With support from the University of Richmond

History News Network

History News Network puts current events into historical perspective. Subscribe to our newsletter for new perspectives on the ways history continues to resonate in the present. Explore our archive of thousands of original op-eds and curated stories from around the web. Join us to learn more about the past, now.

The Koch brothers' historical defense of anonymous political donations

...The Koch defense of undisclosed donors is based on the argument that throughout American history, anonymity has been essential to free speech, especially for dissenters. Rob Tappan, a spokesman for Koch Industries, wrote to me: “The rationale behind donor anonymity, which is a form of First Amendment speech, is to protect against the threat of retaliation when someone or some group takes a stand, espouses their point of view or articulates a position on issues that may (or may not) be popular with the general public or the political party in majority power. There are many precedents to this: the Federalist Papers were published under pseudonyms and financed anonymously, out of fear of retribution.”

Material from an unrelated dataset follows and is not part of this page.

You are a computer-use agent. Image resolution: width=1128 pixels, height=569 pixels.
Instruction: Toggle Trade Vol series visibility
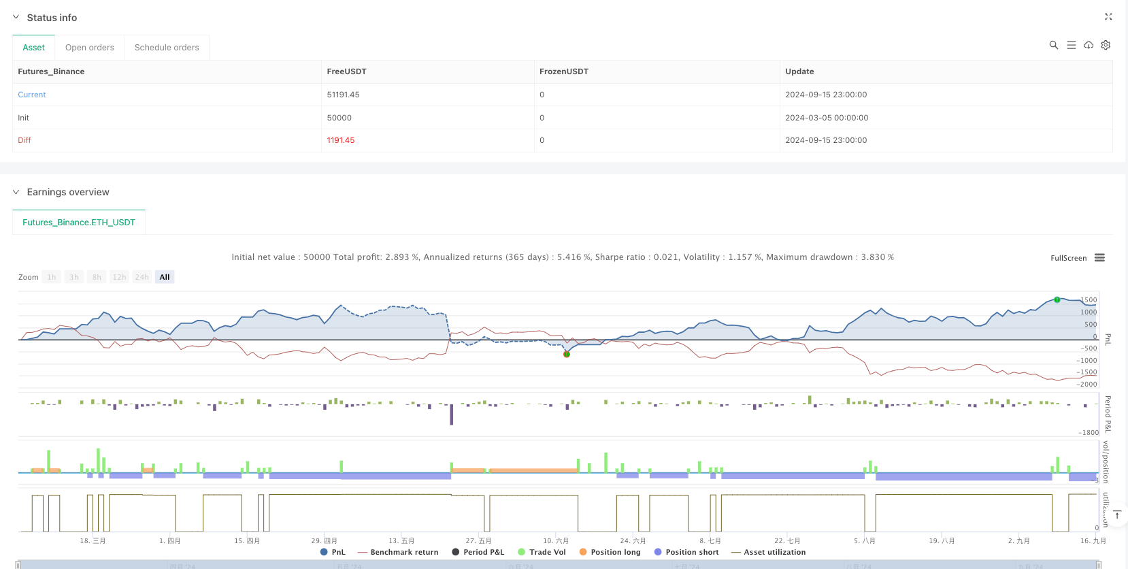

Tappan cited two pre-Citizens United Supreme Court decisions, the 1958 ruling in N.A.A.C.P. v. Alabama and the 1995 decision in McIntyre v. Ohio Elections Commission.

The McIntyre case involved the charge that Margaret McIntyre, an Ohio resident, had violated state law by distributing, at a public forum in Westerville, Ohio, unsigned leaflets she had written in opposition to raising school taxes.

On behalf of the majority in the 7-2 decision, Justice John Paul Stevens wrote: “Under our Constitution, anonymous pamphleteering is not a pernicious, fraudulent practice, but an honorable tradition of advocacy and of dissent. Anonymity is a shield from the tyranny of the majority. It thus exemplifies the purpose behind the Bill of Rights, and of the First Amendment in particular: to protect unpopular individuals from retaliation — and their ideas from suppression — at the hand of an intolerant society.”

In N.A.A.C.P. v. Alabama, the court ruled that the demand of the Alabama attorney general for the N.A.A.C.P.'s membership list violated “the right of petitioner’s members to pursue their lawful private interests privately and to associate freely with others in doing so as to come within the protection of the Fourteenth Amendment.”...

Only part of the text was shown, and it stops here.